PROBLEM DESCRIPTION —
Leave out the pictures and repeat exactly the lines from the one containing "The width and" through the final line of the listing below.

##### SOURCE RECORDS #####

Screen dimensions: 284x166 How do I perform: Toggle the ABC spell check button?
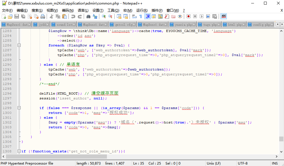[224, 16]
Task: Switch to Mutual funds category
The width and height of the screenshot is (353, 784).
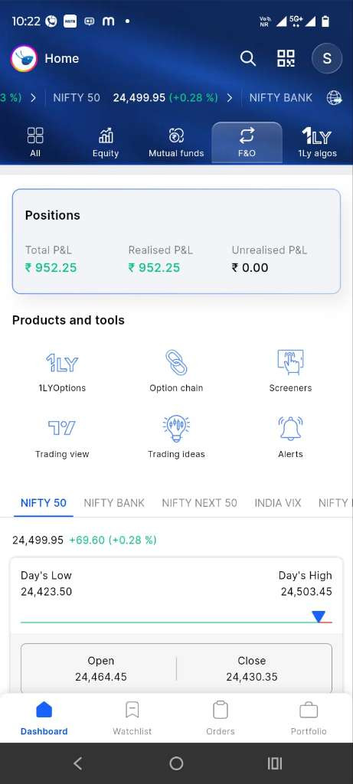Action: (176, 142)
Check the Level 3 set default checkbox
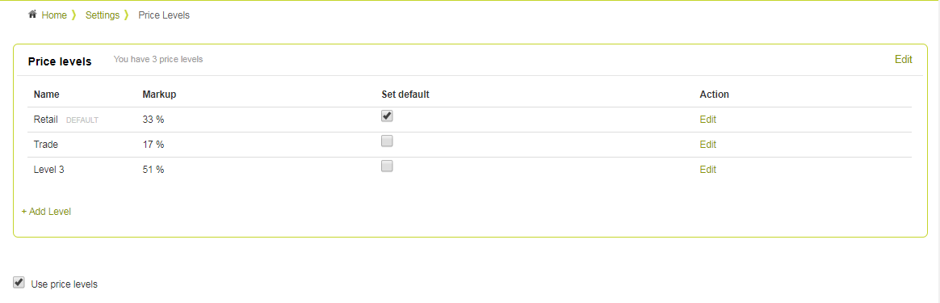 (x=388, y=166)
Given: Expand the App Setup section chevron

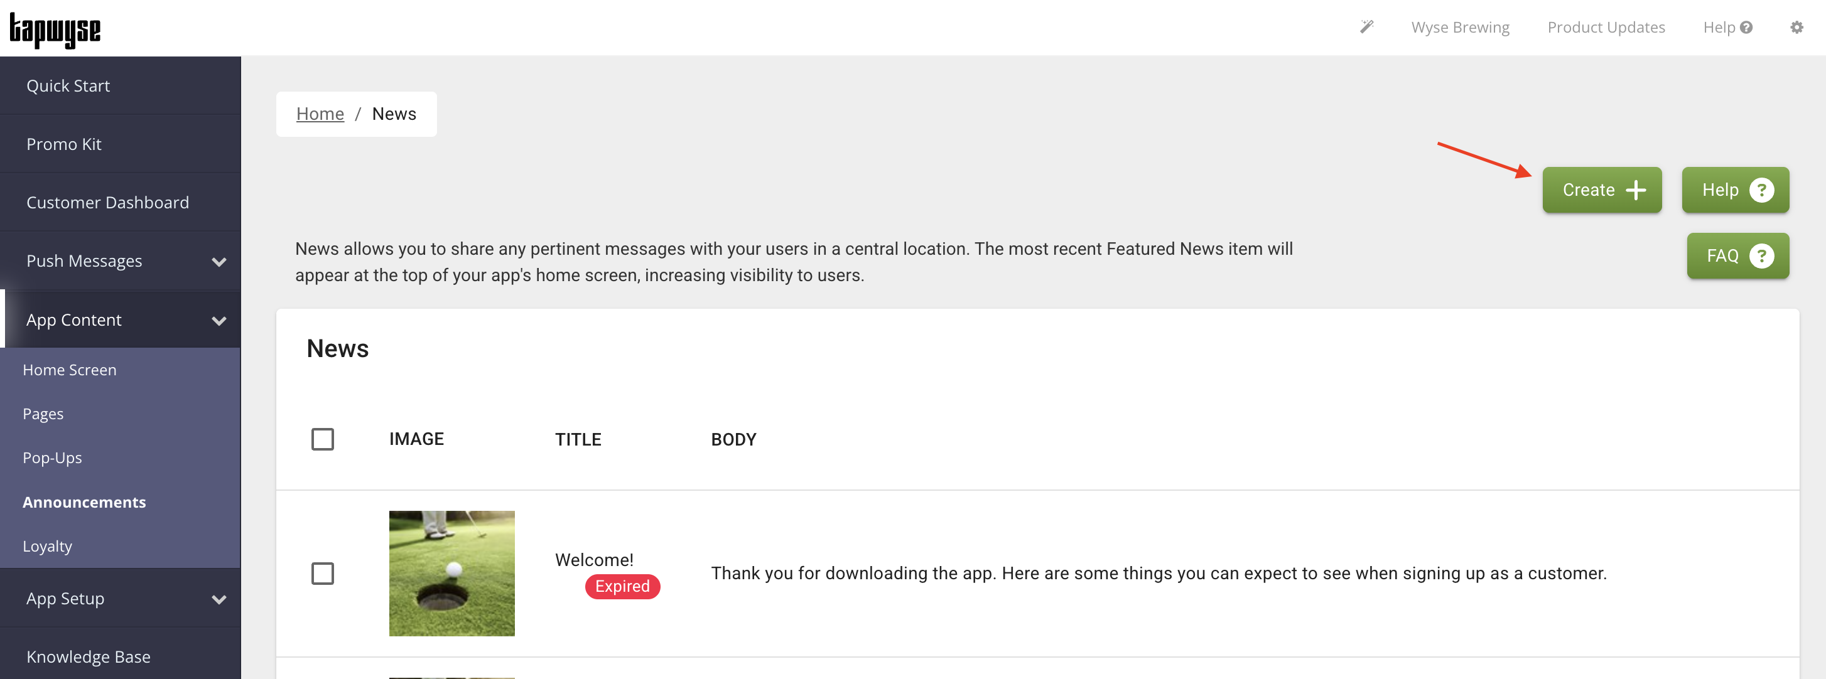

#####

ANSWER BOX —
The width and height of the screenshot is (353, 784).
Action: (176, 142)
Check the Level 3 set default checkbox
 (x=388, y=166)
Given: Expand the App Setup section chevron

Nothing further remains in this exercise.